(Data entries)
§ §

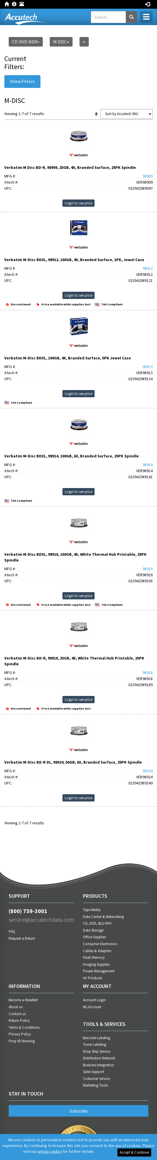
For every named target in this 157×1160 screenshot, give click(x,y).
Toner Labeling (94, 1044)
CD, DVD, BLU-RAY (97, 923)
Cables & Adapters (97, 950)
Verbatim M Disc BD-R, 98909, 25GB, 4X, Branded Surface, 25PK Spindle (70, 167)
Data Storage (93, 930)
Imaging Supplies (96, 964)
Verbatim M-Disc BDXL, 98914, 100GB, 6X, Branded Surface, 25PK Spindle (71, 456)
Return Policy (19, 1020)
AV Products (92, 978)
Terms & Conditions (24, 1027)
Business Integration (98, 1065)
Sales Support (93, 1071)
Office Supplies (94, 936)
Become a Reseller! (23, 1000)
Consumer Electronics (100, 943)
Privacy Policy (20, 1034)
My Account (92, 1006)
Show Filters (22, 81)
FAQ (12, 931)
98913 (148, 366)
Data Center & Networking (103, 916)
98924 (148, 770)
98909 (148, 176)
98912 (148, 268)
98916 (148, 568)
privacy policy (50, 1151)
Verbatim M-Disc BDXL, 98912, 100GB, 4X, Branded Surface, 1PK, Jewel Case (74, 259)
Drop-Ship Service (96, 1051)
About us (16, 1006)
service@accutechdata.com (41, 919)
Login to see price (78, 203)
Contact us (17, 1013)
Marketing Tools (95, 1085)
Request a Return (22, 938)
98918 (148, 672)
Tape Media (92, 909)
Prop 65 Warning (22, 1041)
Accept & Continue (134, 1152)
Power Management (98, 971)
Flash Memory (94, 957)
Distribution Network (99, 1058)
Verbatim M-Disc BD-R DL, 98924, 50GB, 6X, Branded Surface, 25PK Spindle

§ §

▸ **Directions**
Scale the rows from the start through the line containing "Return Policy (19, 1020)", that line included, and give only that part again with the requests unchanged. Multiply every click coordinate in the answers by 1.7 and round to whole numbers, with halves rounding up. Leave the pictures out.

▸ **Expected answer**
For every named target in this 157×1160 screenshot, give click(x,y).
Toner Labeling (160, 1775)
CD, DVD, BLU-RAY (165, 1569)
Cables & Adapters (165, 1615)
Verbatim M Disc BD-R, 98909, 25GB, 4X, Branded Surface, 25PK Spindle (119, 284)
Data Storage (158, 1581)
Imaging Supplies (163, 1639)
Verbatim M-Disc BDXL, 98914, 100GB, 6X, Branded Surface, 25PK Spindle (121, 775)
Return Policy (32, 1734)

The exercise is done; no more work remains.